Work required >> The required output is the exact run of lines below that opens at the line with "This screenshot has width=1568, height=685." and closes at the line with "Open the reports chart icon in sidebar".

Materials provided >>
=== Begin Enclosure ===
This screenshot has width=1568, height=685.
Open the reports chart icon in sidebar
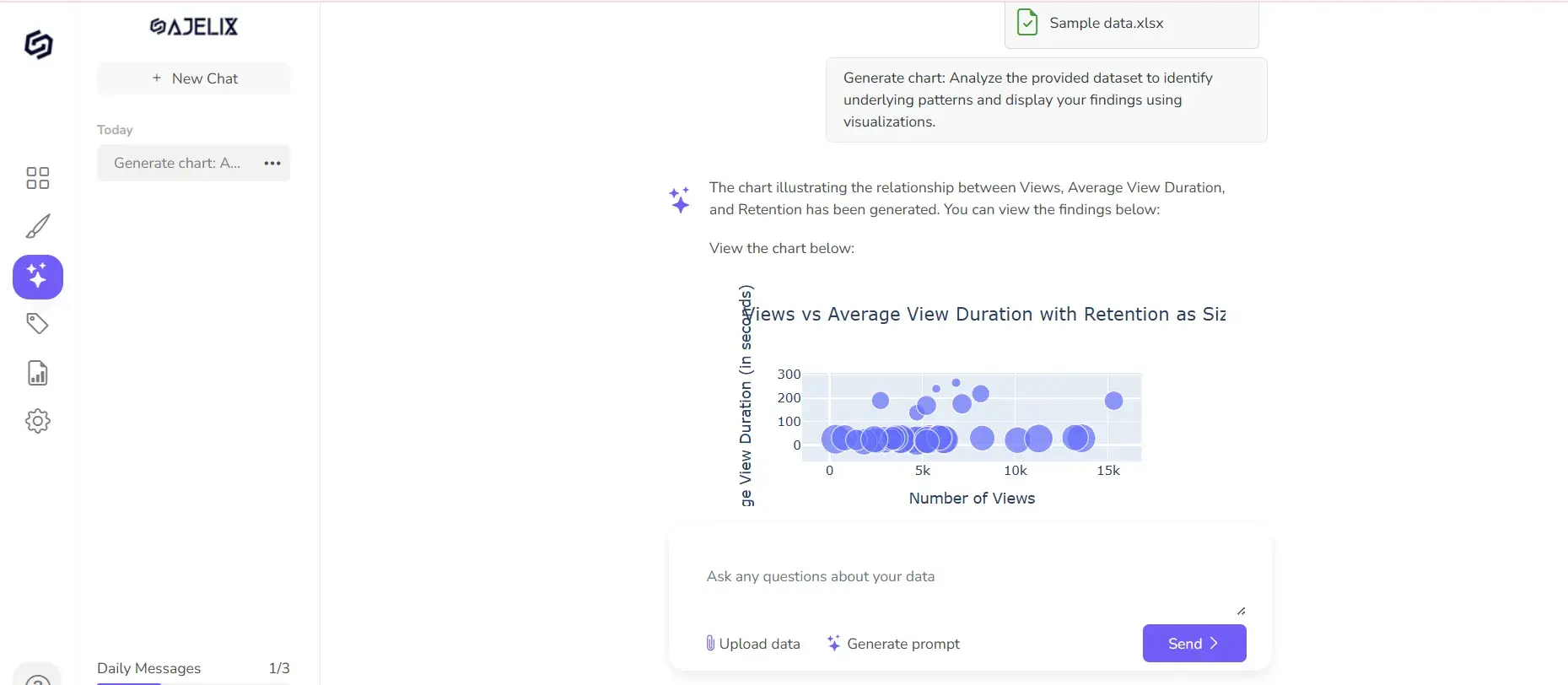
=== End Enclosure ===
=== Begin Enclosure ===
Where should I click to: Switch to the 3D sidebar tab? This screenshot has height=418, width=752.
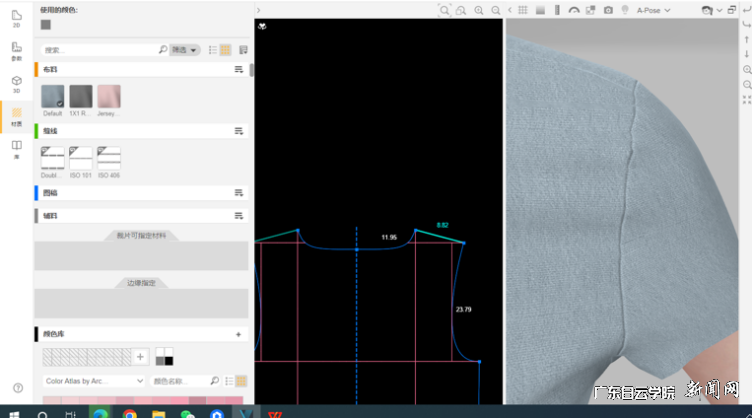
=== End Enclosure ===
=== Begin Enclosure ===
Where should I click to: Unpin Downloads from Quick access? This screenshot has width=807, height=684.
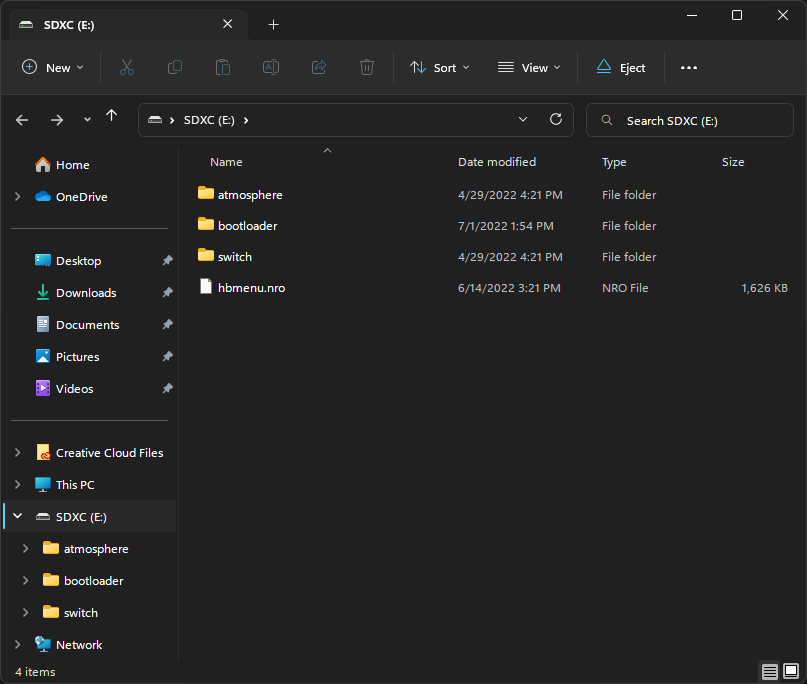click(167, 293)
=== End Enclosure ===
Solution >>
This screenshot has width=1568, height=685.
Open the reports chart icon in sidebar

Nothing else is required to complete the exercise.